Wolverine Sees European Potential
President and CEO Timothy O’Donovan said the vision for Wolverine is to become the premier company in the non-athletic sector of the footwear market. A few very large companies, he said, control the athletic footwear sector of the market, whereas the non-athletic sector is a highly fragmented part of the market.
“We think that presents an opportunity for a company like ours to really emerge as the leader and the premier company in that segment,” O’Donovan remarked.
The footwear market is not a rapidly growing industry. In the U.S. footwear market retail dollars have flattened out to the $40 million to $41 million range. About 65 percent of company sales in 2002 came from its U.S. wholesale business.
The company has to take share away from other footwear makers, O’Donovan said, and the company believes that with the brands and programs it has in place it can grow its core U.S. businesses at a rate of about 5 percent to 6 percent a year — which would be several times faster than the overall growth rate in the industry.
The company would do it with an innovative product like the Merrell brand, by rolling out successful Merrell Shop-In-Shop and increasing other kinds of marketing for the brand, he said.
The company expects its recent acquisition of Sebago Inc. will boost sales as well. Together, the Merrell and Sebago brands allow Wolverine to compete at the top end of the market, O’Donovan added.
With the Caterpillar brand, Wolverine intends to aggressively pursue the youth-oriented retailer who appeals to the 18-to-25-year-old core consumer.

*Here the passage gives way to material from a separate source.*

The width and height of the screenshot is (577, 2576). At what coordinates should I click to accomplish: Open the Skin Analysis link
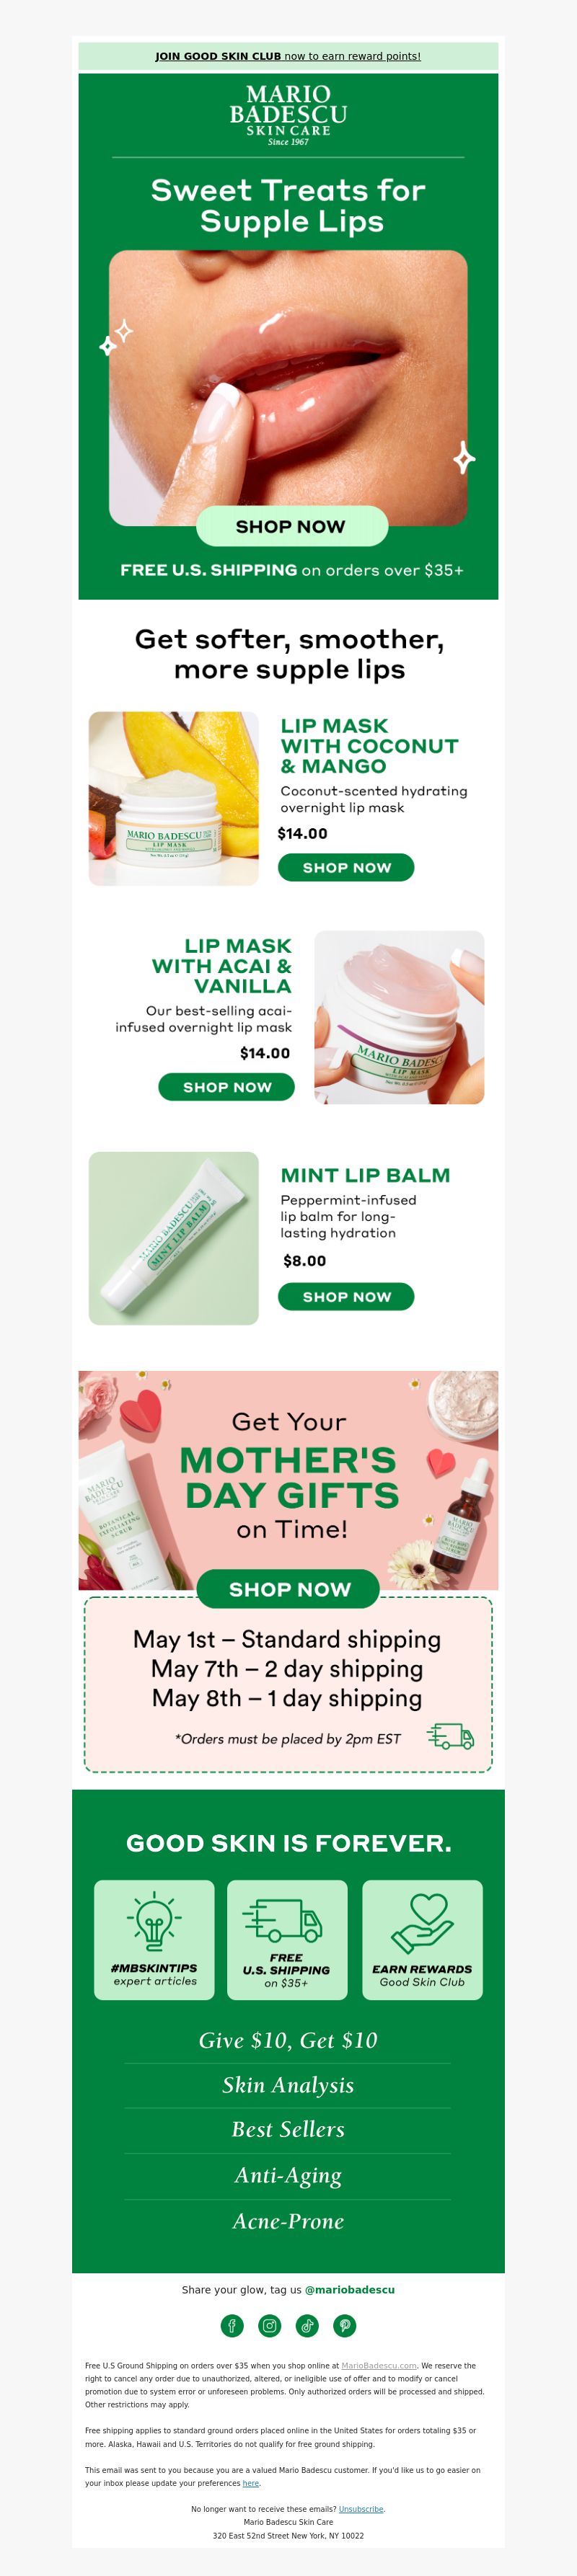pos(288,2085)
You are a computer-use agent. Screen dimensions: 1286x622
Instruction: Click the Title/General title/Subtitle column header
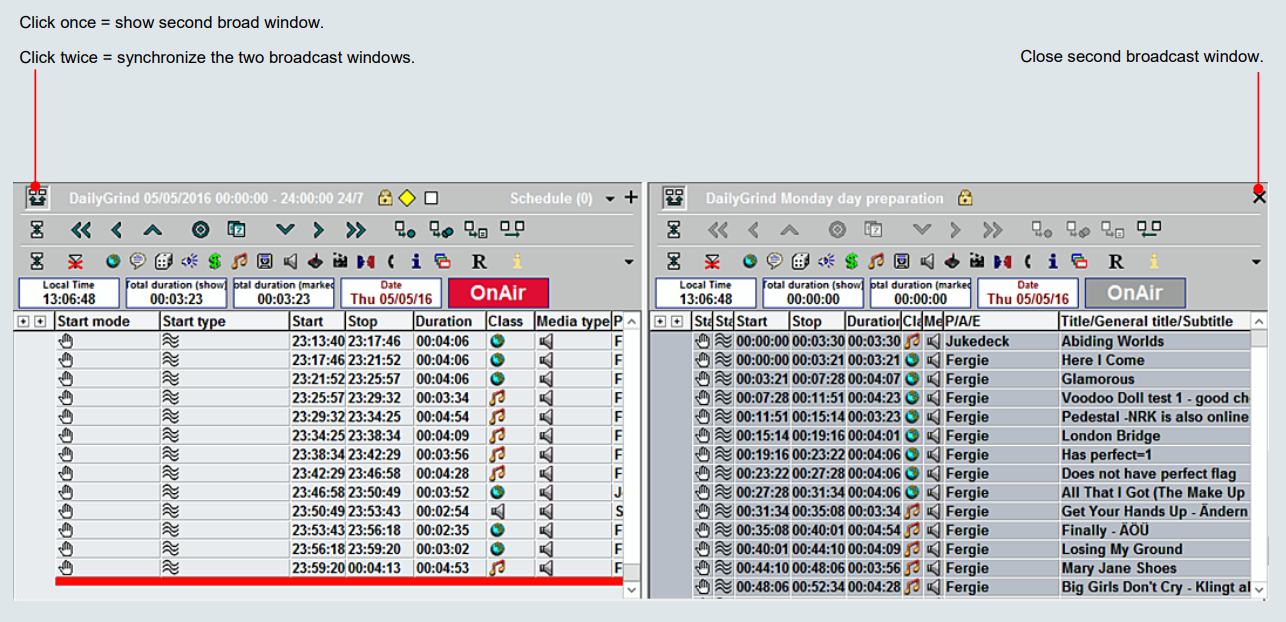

“We’re taking advantage now of our connection with Europe and the very strong product direction that we’re exercising in that market and bringing those ideas to the U.S. market,” he said. “We think that’s a formula to drive success in this market.”
The Hush Puppies business is making some headway with new products and brand positioning that is gaining traction in the U.S. market, he said.
The company continues to gain share over the long term in its Wolverine Shoe and Boot business. The Harley-Davidson business continues to expand into other retail venues, but O’Donovan said the company has a long way to go to realize the potential of that brand.
The Bates Uniform business, he pointed out, dominates the military uniform business.
“We’re going to take that expertise we’ve developed and translate that into the civilian uniform market, and we think that creates another growth opportunity for the company.”
The acquisition of the Merrell and Caterpillar businesses in Europe 20 months ago really gave Wolverine critical mass in the European market, but there is still a great deal of untapped potential there, he said. More than 15 percent of Wolverine 2002 sales came from Europe.
The Merrell brand is in “startup mode” in continental Europe. The European Merrell business doubled in the first three quarters of this year compared with last year.
The Caterpillar business is fairly well developed in Europe. About half of the 5 million pairs of Caterpillar boots sold annually are sold in Europe.
As for Hush Puppies, the goal is to develop “a European centric product line.”
Retail value of the European footwear market is about $51 billion, or about 25 percent larger than the U.S. footwear market, O’Donovan pointed out. He said Wolverine’s focus in Europe would be to go after five key markets that account for about 40 percent of the population.
Wolverine World Wide sales have compounded at a rate of 10.5 percent over the past decade, he observed. Growth in gross margin, net income and earnings per share have compounded “at some pretty high rates” over that period, as well.
O’Donovan said one way to measure success is to look at how retailers view the company.
He noted that last year Merrell was voted the best outdoor brand, as well as the best brand. Furthermore, retailers have voted Wolverine Shoes and Boots brand No. 1 in terms of design excellence for four consecutive years.O’Donovan said Wolverine would like to see a sales volume of $1.1 billion in 2006.